Ph.D., English, New York University
M.A., English, New York University
B.A., Comparative Literature (French and English), Barnard College
“‘The Carcasse Speakes’: Vital Corpses and Prophetic Remains in Thomas May’s Antigone,” Postmedieval 10:1 (2019): 82-94.
“Greek Sacrifice in Shakespeare's Rome: Titus Andronicus and Iphigenia in Aulis,” in Rethinking Shakespearean Source Study: Audiences, Authors, and Digital Technologies, ed. Dennis Britton and Melissa Walter (New York and London: Routledge, 2018), pp. 206–224.
"'I Do Understand Your Inside': The Animal Beneath the Skin in Webster's Duchess of Malfi," Medieval and Renaissance Drama in England 30 (2017): 105-125.
“Pricking in Virgil: Early Modern Prophetic Phronesis and the Sortes Virgilianae,” Journal of Medieval and Early Modern Studies 45:3 (2015): 557–571.
I see my First-Year Writing Workshop class as an opportunity to help students find and craft their voice. In my class, students will embrace their talents as smart and spunky thinkers who know how to create, orchestrate, and enter into a critical conversation. We do this in large part by interrogating the small details of the texts, images, and ideas that we encounter in order to realize the importance of each word, and the impact of choosing certain words over others. Being aware of the power of words and making interpretative choices allows students to assert their own voice and to express themselves in convincing and compelling ways. I strongly believe that being able to analyze, break down, and engage with words (in literary texts, in the media, and in the world more generally) provides power and agency. Being able to wield and craft words, in turn, is a powerful tool to act, to achieve, and to make change. My goal is that every student will leave the class recognizing their abilities and owning their identities as strong, bold, Barnard writers and thinkers.
Writing is a challenging process, and thus, in my class, I encourage students to “let it all hang out”—to get messy, to try out ideas, to ask questions, to experiment, and to make mistakes. Because writing is a process, and because thinking and working through ideas requires free-writing, and drafting, and revising (and revising again, and again), we do a lot of writing. Writing is, undeniably, hard work—but it is also incredibly rewarding work. I encourage my students to persevere, to embrace the challenges, and to enjoy the process.

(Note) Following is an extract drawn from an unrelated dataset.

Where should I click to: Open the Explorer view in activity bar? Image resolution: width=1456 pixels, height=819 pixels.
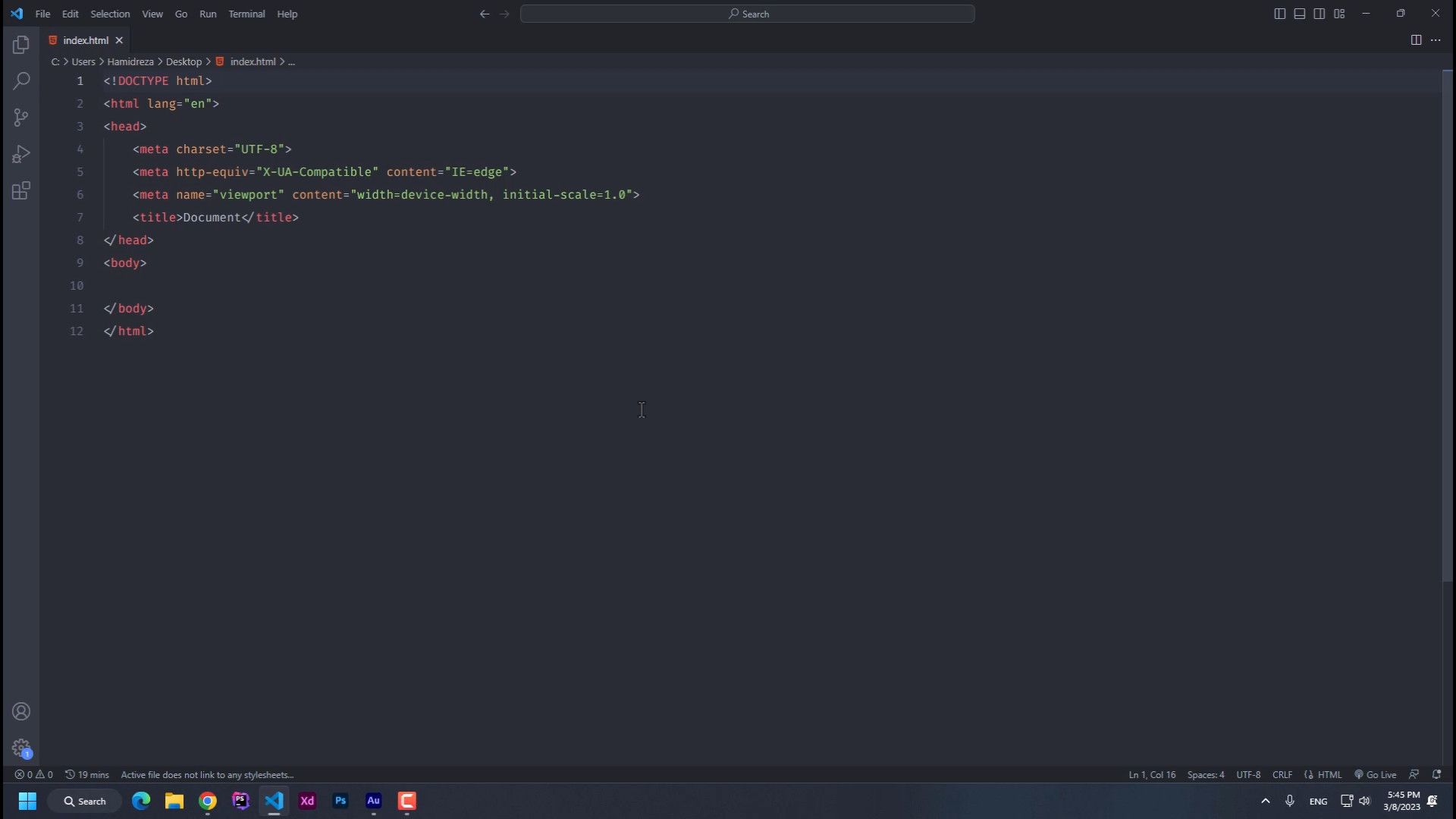coord(21,45)
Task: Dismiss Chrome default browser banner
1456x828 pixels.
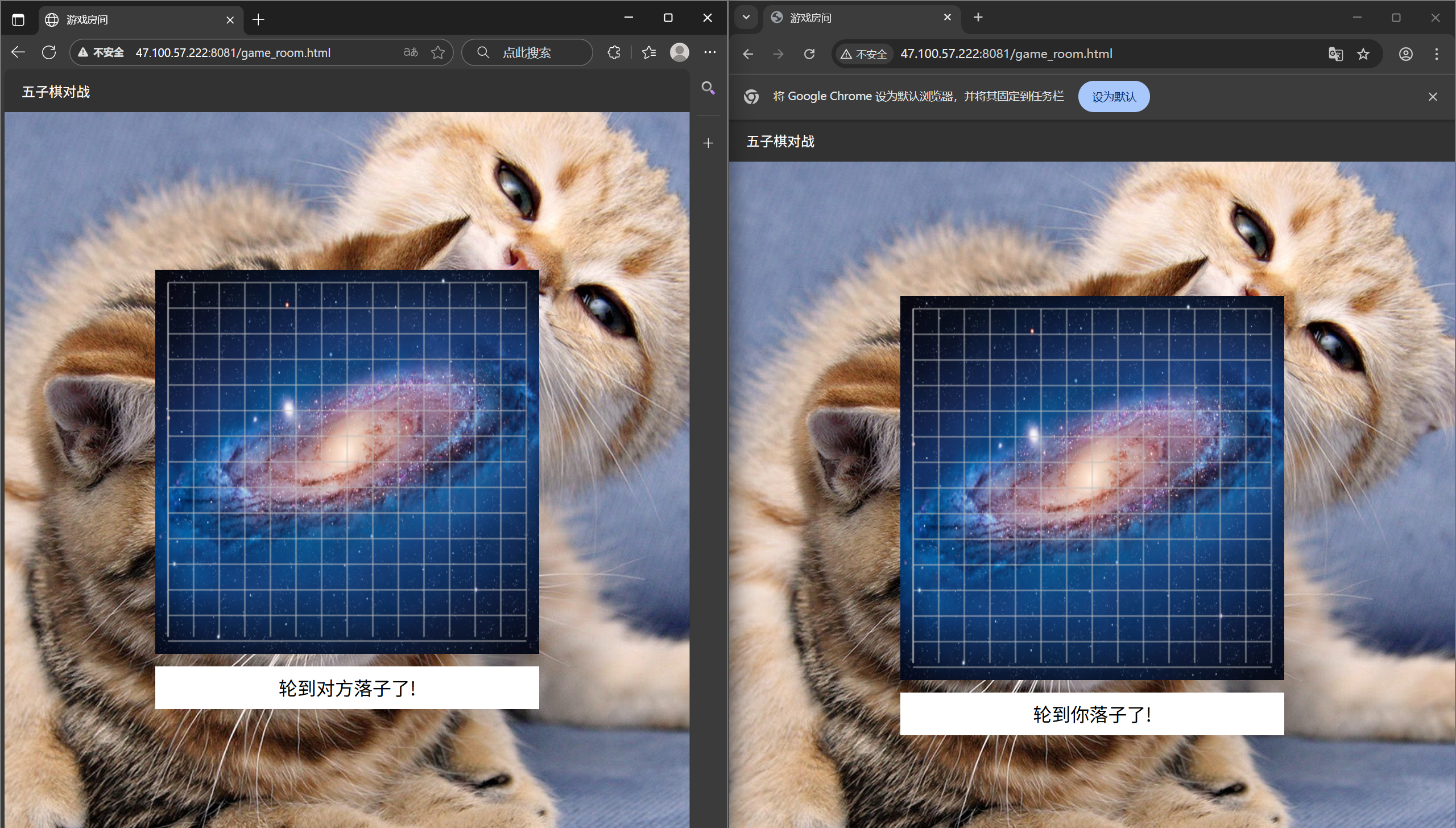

The theme of my Fall 2019 section—“Legacy of the Mediterranean: Women and Violence”—is informed by my background in Classics and Comparative literature (which I first studied at Barnard!) as well as my current scholarship on bodies and violence. Following a handful of female characters (Dido, Medea, Penelope, and others) through different texts and adaptations, we will discuss violence to women and violence by women. These discussions will provide opportunities to reflect, through a different lens, on the power of writing and voice. In particular, we will examine how female characters work to shape their legacies by writing and re-writing their own stories, as do authors and translators who identify with, co-opt, or otherwise join their own voices to these characters. As such, we will think through the agency of female characters and voices in literary texts as well as our own power, as writers, to participate in analyzing, theorizing—and thereby shaping—their legacies.